People don’t tend to give away great art for free. Last year my girlfriend gave me an illustration of an album cover she’d done, which was nice. Before that, I was given an illustration of a hypothetical scenario in which Morrissey hadn’t become the racist former lead singer of a band and had instead forged a life for himself as a racist who works in a call centre. I hate Morrissey now, but I still consider it a great piece of art.

Prior to those examples, the last truly great piece of art I enjoyed for free was an iOS port of an old Flash game that, according to its developers website (genuinely little more than a Google Doc spreadsheet), dates back to 2011.

When PEOWW was a regular thing, we never really paid much mind to iOS titles.

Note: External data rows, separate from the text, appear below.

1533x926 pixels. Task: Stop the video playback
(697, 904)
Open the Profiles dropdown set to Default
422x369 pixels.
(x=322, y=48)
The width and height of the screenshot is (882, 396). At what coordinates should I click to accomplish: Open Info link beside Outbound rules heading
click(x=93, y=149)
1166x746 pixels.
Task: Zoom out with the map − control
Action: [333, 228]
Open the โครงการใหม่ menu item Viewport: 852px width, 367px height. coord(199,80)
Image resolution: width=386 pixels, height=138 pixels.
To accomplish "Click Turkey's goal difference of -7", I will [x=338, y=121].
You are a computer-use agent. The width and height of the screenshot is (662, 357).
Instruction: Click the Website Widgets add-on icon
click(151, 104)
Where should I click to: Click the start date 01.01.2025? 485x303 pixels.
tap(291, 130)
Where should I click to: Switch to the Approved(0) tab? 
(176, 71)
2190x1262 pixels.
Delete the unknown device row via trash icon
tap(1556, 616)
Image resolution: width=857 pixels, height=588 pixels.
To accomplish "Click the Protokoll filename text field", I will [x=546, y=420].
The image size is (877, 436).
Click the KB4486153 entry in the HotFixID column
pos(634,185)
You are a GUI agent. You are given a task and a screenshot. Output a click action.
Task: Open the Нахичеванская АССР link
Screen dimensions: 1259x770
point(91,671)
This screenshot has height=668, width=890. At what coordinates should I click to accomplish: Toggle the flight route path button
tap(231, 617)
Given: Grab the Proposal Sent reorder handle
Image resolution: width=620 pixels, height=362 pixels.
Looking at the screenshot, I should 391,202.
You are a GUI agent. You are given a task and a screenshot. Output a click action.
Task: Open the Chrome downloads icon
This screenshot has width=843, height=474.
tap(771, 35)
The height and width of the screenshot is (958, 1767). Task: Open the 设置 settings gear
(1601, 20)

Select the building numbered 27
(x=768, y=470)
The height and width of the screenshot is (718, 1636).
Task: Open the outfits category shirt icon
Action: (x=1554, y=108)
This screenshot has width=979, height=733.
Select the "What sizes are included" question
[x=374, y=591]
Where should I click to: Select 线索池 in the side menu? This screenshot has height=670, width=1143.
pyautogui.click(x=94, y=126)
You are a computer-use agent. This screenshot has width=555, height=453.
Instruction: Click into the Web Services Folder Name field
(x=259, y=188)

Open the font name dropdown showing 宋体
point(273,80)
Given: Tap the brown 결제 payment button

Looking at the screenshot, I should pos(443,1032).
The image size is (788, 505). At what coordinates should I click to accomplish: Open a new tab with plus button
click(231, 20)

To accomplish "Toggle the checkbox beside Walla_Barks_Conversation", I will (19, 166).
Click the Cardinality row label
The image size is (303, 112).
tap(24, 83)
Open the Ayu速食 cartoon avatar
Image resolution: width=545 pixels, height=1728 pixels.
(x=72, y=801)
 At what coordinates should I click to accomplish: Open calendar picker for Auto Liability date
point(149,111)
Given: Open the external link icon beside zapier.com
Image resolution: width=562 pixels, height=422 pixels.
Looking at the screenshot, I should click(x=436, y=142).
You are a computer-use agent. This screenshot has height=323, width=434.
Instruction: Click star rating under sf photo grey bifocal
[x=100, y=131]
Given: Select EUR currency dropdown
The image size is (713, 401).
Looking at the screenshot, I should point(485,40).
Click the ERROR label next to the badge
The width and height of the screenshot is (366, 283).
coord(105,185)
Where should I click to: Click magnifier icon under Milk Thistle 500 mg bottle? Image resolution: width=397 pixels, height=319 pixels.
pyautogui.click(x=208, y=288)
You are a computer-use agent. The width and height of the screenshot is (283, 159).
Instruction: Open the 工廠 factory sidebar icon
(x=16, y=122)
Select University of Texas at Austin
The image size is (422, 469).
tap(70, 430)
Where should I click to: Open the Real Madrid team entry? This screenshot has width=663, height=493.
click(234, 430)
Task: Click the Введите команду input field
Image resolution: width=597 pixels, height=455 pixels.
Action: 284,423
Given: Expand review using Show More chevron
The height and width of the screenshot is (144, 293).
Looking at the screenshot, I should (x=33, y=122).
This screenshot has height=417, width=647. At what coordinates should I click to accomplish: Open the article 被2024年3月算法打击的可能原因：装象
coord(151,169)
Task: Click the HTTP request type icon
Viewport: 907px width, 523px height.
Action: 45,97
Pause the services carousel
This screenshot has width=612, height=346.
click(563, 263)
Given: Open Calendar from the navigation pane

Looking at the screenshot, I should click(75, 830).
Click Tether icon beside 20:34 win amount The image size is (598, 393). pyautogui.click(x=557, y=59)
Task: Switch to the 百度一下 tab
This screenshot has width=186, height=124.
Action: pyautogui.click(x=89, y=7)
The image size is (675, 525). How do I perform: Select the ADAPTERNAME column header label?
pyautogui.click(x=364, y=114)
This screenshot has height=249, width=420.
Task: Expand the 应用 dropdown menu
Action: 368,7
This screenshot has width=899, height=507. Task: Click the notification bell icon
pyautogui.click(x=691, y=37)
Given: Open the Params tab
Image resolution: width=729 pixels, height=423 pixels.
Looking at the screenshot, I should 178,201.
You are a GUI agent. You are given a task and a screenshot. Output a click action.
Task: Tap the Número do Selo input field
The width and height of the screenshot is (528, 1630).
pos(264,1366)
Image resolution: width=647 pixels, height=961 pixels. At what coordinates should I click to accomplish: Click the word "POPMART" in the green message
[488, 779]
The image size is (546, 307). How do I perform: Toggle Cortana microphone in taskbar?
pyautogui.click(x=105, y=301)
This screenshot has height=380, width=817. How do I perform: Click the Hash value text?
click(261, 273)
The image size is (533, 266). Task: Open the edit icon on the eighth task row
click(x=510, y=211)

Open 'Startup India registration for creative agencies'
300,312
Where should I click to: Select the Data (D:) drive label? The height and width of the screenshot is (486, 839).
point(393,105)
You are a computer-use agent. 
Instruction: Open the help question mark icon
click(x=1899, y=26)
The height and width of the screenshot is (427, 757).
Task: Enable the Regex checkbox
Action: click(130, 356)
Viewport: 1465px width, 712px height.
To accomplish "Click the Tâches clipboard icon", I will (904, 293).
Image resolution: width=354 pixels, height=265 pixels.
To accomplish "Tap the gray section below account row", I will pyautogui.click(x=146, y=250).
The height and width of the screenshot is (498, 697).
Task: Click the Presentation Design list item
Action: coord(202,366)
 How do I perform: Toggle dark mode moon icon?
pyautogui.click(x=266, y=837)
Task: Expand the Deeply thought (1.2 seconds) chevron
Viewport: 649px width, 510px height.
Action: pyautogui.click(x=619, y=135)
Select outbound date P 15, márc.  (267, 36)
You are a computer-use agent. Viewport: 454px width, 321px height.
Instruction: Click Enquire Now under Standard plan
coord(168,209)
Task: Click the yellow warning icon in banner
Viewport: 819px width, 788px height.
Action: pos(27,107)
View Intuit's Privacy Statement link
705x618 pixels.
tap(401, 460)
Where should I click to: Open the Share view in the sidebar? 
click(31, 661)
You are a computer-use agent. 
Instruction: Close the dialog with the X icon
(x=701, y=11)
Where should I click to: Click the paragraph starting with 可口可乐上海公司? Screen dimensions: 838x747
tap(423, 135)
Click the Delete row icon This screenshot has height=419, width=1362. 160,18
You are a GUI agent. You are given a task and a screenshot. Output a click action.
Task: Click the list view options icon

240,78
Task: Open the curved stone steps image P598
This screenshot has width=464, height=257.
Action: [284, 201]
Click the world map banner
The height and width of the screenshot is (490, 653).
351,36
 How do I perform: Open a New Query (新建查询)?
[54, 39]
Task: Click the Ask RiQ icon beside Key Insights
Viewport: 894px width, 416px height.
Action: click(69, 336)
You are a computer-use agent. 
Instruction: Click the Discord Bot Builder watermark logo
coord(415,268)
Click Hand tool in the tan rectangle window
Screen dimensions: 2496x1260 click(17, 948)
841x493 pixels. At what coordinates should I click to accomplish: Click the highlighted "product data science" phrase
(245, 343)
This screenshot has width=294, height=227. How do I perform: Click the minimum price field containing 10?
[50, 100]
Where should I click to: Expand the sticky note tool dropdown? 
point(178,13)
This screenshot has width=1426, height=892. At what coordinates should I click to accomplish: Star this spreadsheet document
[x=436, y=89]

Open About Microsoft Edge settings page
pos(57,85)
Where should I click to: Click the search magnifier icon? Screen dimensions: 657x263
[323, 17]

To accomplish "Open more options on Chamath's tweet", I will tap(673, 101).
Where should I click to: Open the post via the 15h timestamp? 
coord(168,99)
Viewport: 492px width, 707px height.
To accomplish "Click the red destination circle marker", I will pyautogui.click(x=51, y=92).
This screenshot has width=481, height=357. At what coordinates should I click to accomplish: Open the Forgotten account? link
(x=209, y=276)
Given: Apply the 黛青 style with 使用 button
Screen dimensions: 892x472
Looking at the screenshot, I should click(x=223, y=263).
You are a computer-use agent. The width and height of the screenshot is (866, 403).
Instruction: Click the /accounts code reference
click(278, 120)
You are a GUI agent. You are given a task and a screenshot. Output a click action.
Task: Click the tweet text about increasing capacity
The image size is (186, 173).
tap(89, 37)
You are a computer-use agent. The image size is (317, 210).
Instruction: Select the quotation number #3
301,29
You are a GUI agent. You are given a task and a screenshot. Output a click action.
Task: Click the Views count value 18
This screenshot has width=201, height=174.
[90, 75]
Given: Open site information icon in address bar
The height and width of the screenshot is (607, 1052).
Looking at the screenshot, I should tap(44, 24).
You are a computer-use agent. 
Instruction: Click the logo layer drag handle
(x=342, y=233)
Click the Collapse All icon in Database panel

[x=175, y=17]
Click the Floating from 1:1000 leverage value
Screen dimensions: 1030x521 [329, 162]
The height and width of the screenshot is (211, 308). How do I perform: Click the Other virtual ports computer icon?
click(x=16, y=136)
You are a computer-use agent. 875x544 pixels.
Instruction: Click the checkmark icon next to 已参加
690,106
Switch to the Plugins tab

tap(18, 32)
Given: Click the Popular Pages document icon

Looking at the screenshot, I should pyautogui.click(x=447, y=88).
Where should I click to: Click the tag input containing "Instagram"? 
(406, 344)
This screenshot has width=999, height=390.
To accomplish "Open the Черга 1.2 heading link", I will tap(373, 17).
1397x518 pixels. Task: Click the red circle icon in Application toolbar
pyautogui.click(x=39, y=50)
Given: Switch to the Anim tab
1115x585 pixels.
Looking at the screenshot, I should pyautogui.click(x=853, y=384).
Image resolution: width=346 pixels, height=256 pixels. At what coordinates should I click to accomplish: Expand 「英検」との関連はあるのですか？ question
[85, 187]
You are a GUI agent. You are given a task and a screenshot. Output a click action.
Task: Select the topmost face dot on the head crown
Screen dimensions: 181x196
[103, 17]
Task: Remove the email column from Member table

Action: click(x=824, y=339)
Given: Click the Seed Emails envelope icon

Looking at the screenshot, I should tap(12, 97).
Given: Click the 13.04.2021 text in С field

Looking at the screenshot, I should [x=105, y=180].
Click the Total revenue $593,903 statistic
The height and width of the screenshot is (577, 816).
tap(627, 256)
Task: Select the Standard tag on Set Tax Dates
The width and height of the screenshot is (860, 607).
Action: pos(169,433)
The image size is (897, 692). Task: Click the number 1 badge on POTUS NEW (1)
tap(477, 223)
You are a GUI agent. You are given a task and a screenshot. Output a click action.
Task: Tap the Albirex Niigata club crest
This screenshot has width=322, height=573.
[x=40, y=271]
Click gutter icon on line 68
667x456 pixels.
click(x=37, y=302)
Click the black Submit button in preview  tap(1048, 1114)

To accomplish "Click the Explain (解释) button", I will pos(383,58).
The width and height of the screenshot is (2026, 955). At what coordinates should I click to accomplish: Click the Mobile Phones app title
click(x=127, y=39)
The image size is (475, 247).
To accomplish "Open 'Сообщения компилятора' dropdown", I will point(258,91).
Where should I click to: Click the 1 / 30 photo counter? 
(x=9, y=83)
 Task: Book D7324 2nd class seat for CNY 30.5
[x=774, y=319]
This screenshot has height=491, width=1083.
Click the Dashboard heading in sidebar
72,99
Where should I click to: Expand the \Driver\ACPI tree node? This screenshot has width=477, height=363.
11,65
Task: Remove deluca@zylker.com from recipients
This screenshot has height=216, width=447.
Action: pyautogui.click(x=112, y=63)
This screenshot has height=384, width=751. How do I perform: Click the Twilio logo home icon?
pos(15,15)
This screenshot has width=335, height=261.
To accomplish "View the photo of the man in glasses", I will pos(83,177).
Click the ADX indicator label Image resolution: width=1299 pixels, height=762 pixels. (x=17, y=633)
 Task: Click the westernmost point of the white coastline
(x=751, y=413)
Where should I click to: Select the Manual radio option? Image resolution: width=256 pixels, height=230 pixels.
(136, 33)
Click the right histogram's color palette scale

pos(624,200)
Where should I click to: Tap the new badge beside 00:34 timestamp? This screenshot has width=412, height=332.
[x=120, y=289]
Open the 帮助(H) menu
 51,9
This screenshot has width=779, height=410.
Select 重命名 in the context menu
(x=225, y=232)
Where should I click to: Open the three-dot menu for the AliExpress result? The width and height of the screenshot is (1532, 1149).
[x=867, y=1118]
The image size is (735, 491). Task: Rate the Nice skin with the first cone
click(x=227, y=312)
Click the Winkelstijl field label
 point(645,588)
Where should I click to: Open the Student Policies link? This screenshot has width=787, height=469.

Things haven’t changed all that much since really – the vast majority, if not all as far as we can tell, now little more than a cynical ploy to con strapped-for-cash parents in to shelling out for ‘loot’ for little Timmy’s Bullshit Simulator 2K18.

I haven’t played a console shooter for a while, so I don’t really know what that means, but I do know it’s bad and I’m happy to tar 99.9% of your iPad’s free gaming output with the same brush that EA and Blizzard have been for the past twelve months.

All of this is a roundabout way of saying that Bonkey Trek doesn’t fall in to the same category of 99.9% of games found on the App store. In all honesty, Bonkey Trek is barely a game. And if it is, it sits resolutely among the 00.1% of games found on the App store. I’m not even sure if you can still find it on the App store. Bonkey Trek is art. Bonkey Trek is an experience. But is it good? Does it even matter?

Ostensibly, Bonkey Trek is a side-scrolling adventure in which a nameless protagonist must navigate a barren landscape in search of his true love. He is accompanied by his trusted Bonkey – a beast unquestionably nobler than a humble donkey, though infinitely more fragile.

Pull back to pat Bonkey slightly and he’ll move a few miles (we told you a Bonkey was better than a donkey). Pull harder to punch Bonkey and he’ll travel further. But careful with bonkey, now. Pull back too hard, too often or go too long without feeding Bonkey and you’ll find he you take his head clean off or he starves to death. Bonkeys are notoriously fragile after all.

To reinvigorate Bonkey you must ply him with items from your bag. A few miles in to your journey, however, you’ll find that our protagonist hasn’t thought things through. Very little of the contents are useful. A tin can will kill Bonkey – he’ll cut ‘his whole lips and mouth on it’. A cheese rind will barely sate him. A carrot will restore him to full health. You inexplicably have just one carrot to hand. Art is pain. Art is suffering.

If insufficient supplies weren’t a big enough problem, navigating this perilous hellscape is made harder by sporadic interruptions from a selection of obtuse A/B scenarios in which you are ambushed by the cops, wizened cadavers, potential love interests and other misfits. Play long enough and you’ll soon twig that the ‘obvious’ answer is seldom the right one. For example, if some familiar figures appear in the distance, opting to holler at them will lead to your head being filled with constant shouting. Game over. Just like in real life.

Occasionally ‘God’ will grant you a reprieve second chance, offering you no solace as you limp hopelessly towards death. On even rarer occasions he will offer you the chance to revive Bonkey – a yes or no option that nearly always glitches the game to death, forcing you to answer in the negative. Game over. Just like real life.

For a game that is, for all intents and purposes, wilfully unplayable, we should hate Bonkey Trek. We should also hate it because, despite being one of the ropiest games ever made, it still has the gall to try and con you with in-app microtransactions for extra lives if you die. And you will die, because it’s a game that is emphatically, defiantly set against you ever beating it.

But, look, we admire it for what it is. It’s a mess. It’s a mess you needn’t suffer through. We did though. We felt the need to suffer through it. You have to suffer for your art, or something. We did. We’ve suffered through Bonkey Trek many a time. All great art is suffering. Bonkey Trek is art. Our heads are full of constant shouting. Game over.